## [Task requirements]
Reproduce the listing below from the line with "Select the Tick size label" to the line with "The height and", both lines included, character for character, minus any pictures.
Segment Start: Records supplied
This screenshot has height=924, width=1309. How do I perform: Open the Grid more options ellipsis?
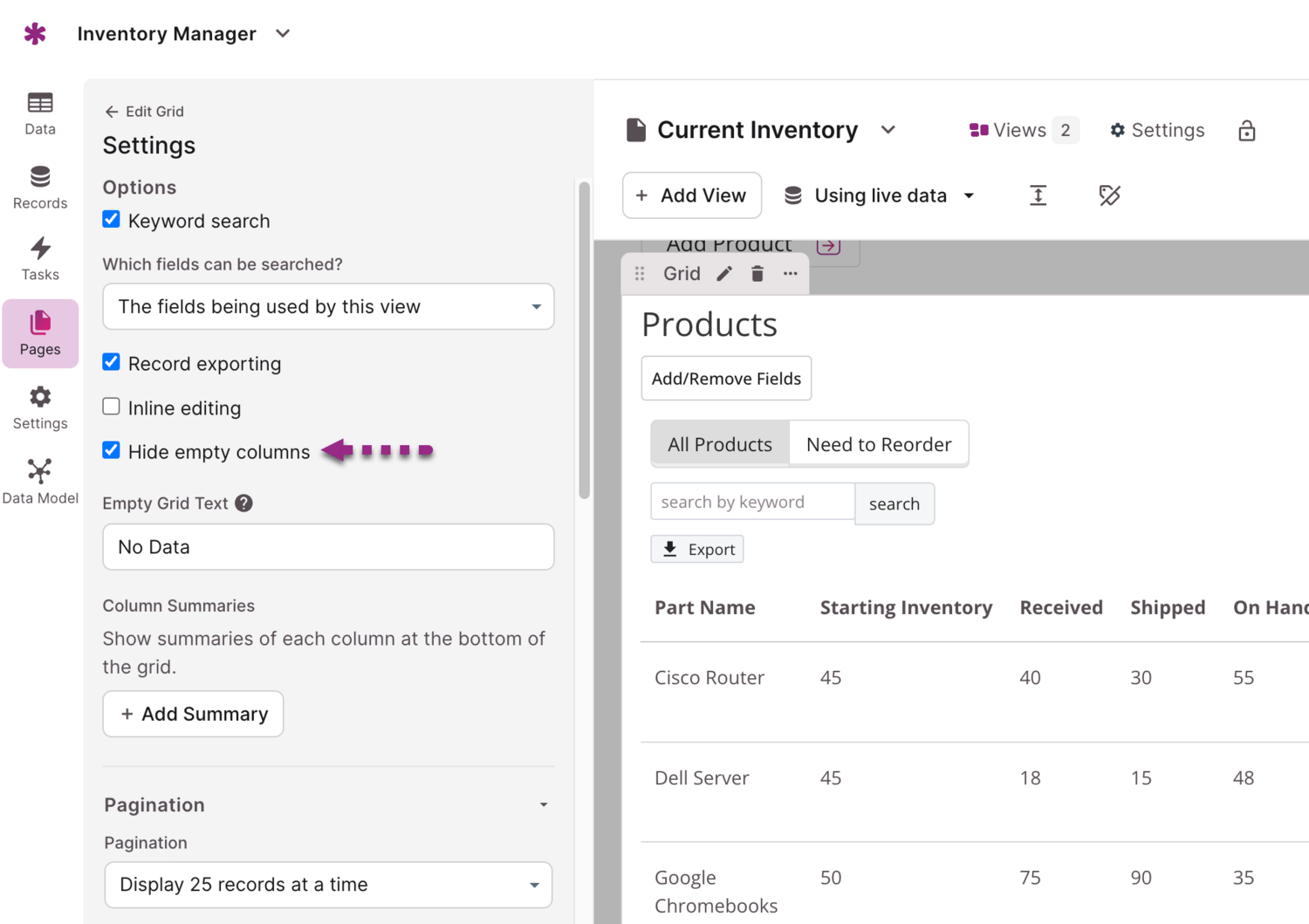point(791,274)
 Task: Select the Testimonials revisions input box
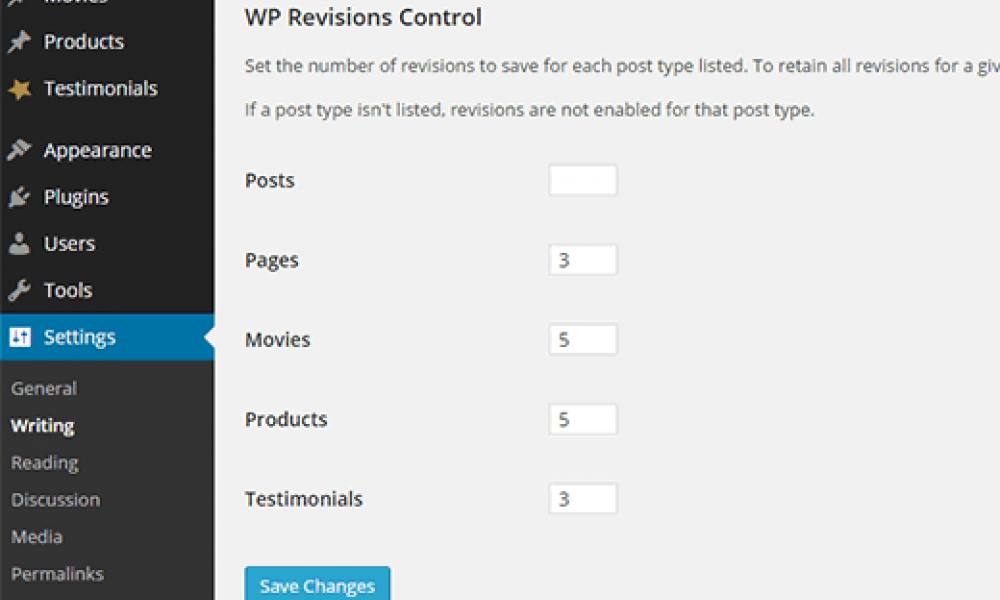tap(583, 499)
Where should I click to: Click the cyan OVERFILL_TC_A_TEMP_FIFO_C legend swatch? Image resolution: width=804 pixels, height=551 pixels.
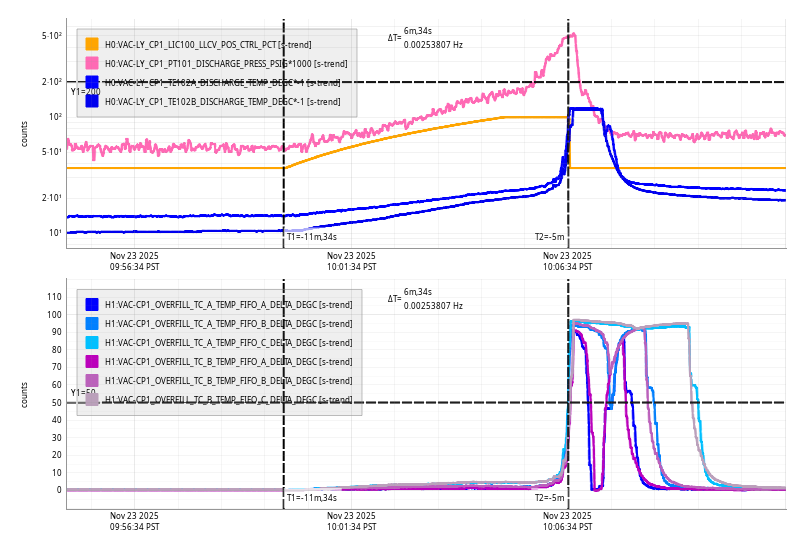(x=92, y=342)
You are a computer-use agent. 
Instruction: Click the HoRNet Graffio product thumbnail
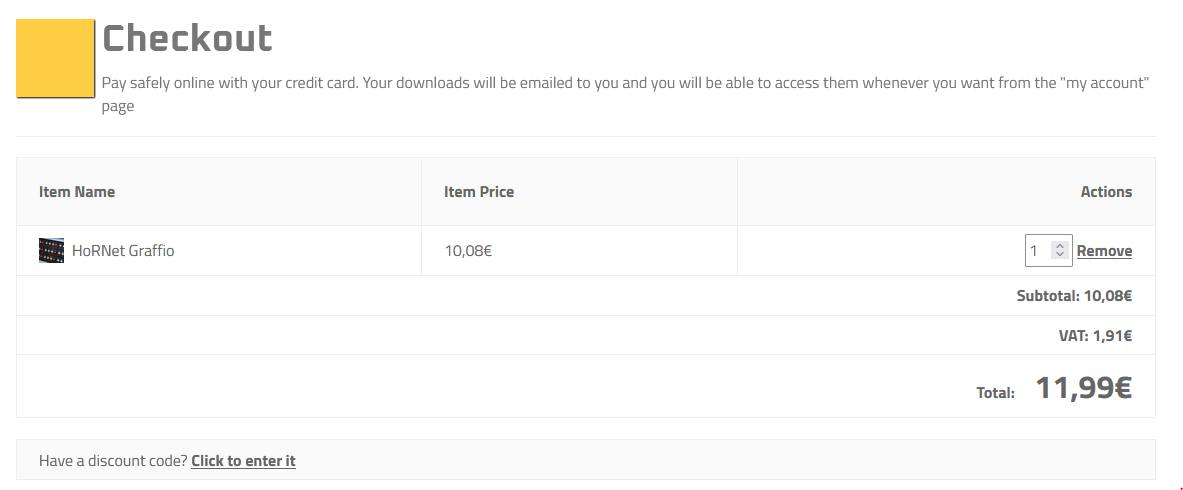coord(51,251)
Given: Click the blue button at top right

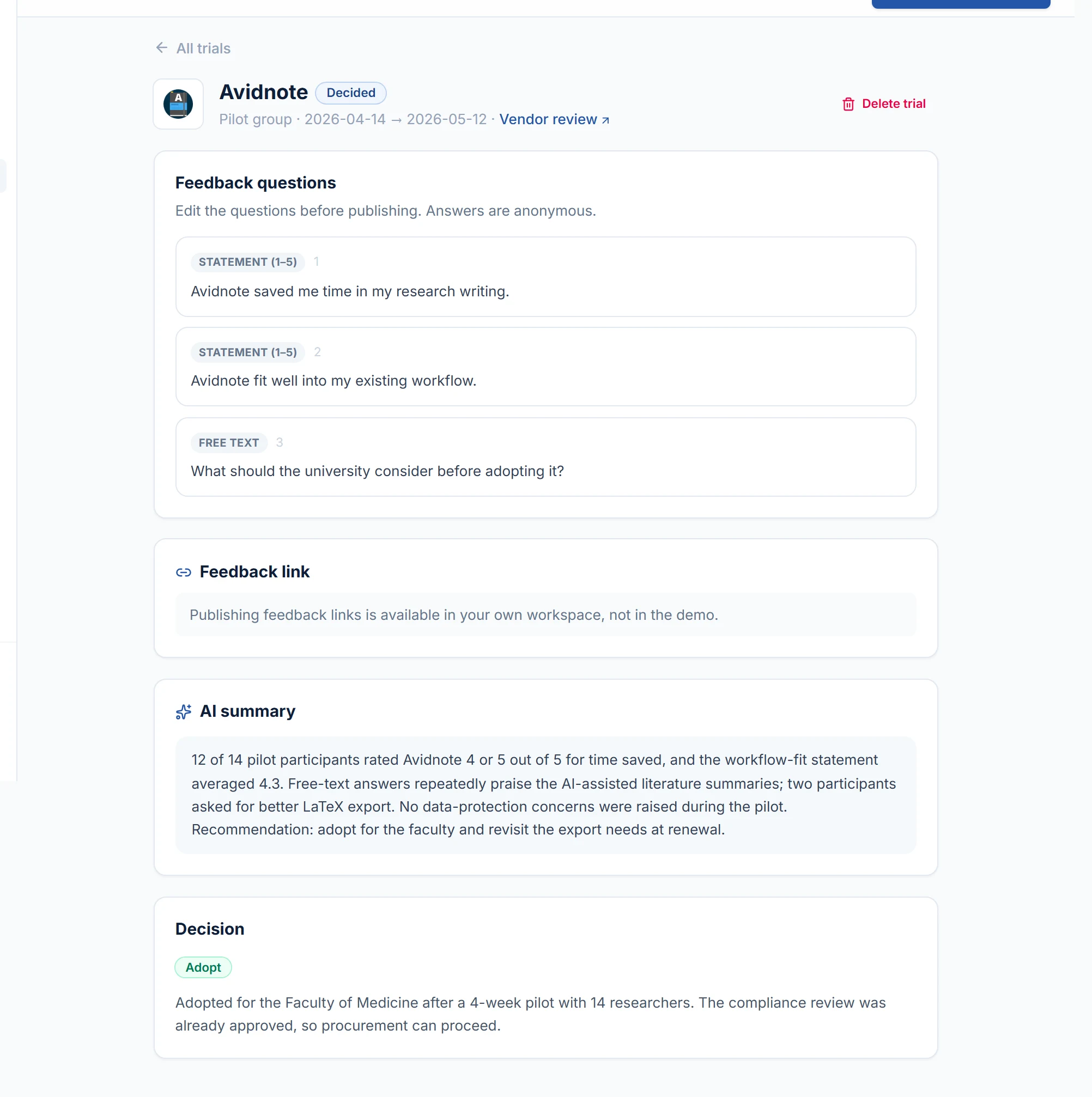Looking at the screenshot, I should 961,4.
Segment End: Records supplied
Segment Start: Records supplied
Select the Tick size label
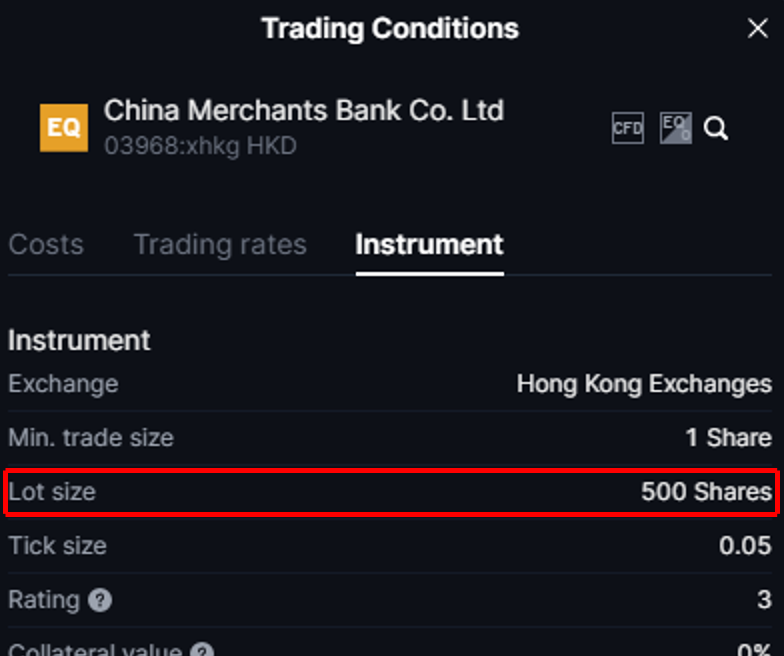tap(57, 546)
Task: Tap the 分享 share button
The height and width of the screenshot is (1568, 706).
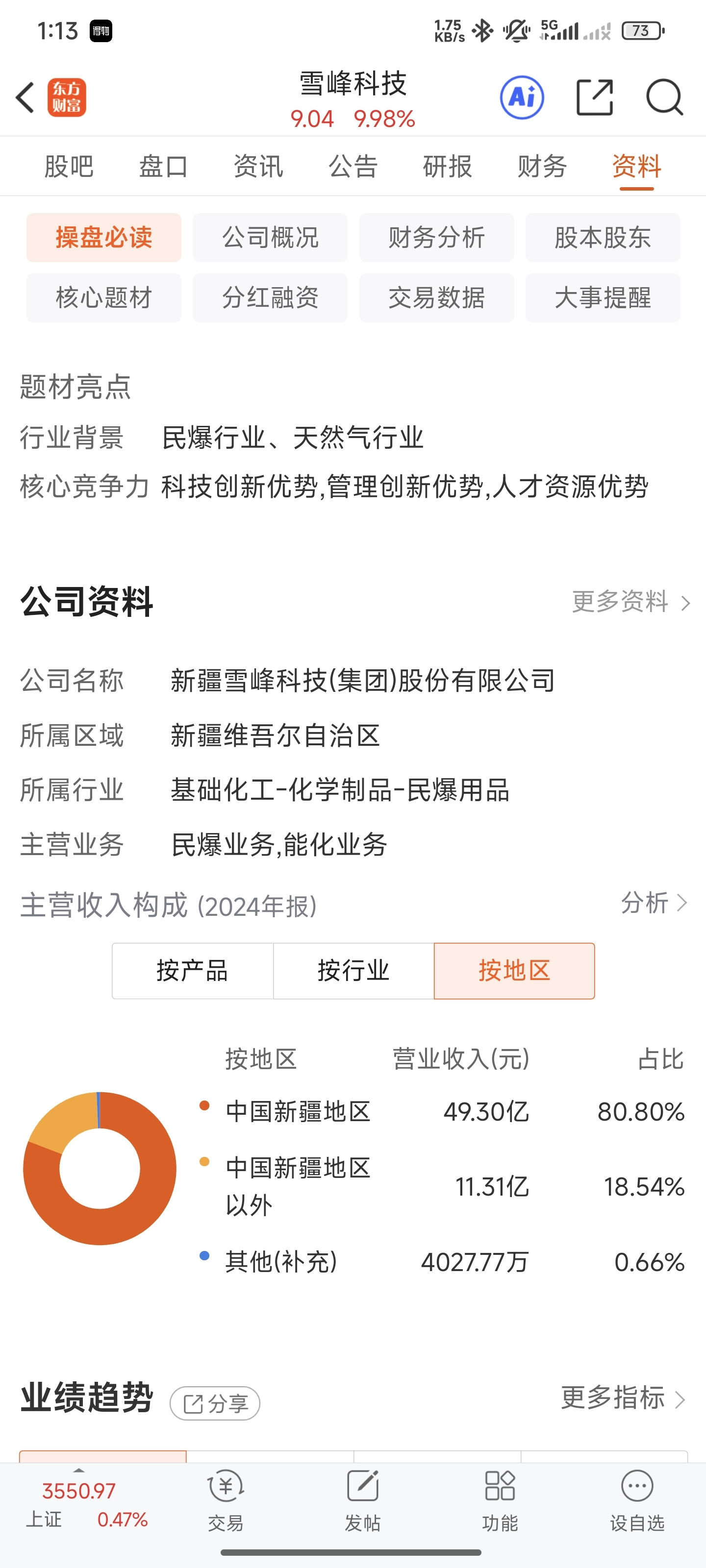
Segment End: Records supplied
Segment Start: Records supplied
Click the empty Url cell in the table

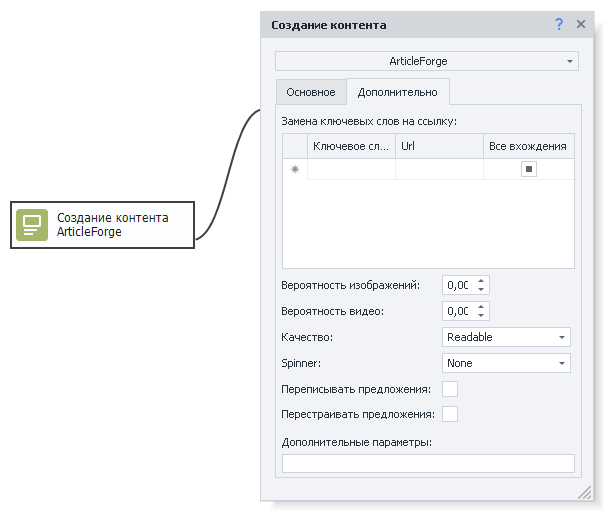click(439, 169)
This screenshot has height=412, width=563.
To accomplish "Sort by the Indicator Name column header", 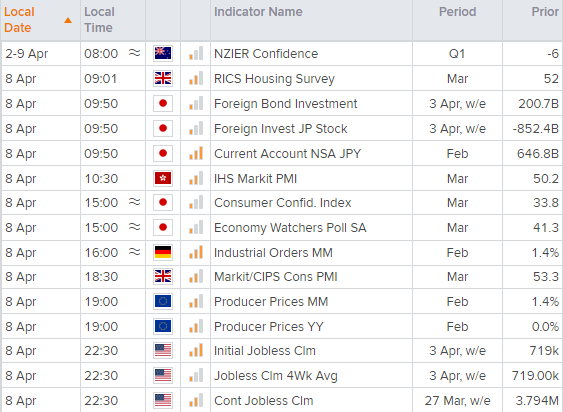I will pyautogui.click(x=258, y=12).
Segment End: Records supplied
## [Answer to the exercise]
Select the Tick size label
tap(57, 546)
Task: Tap the 分享 share button
The height and width of the screenshot is (1568, 706).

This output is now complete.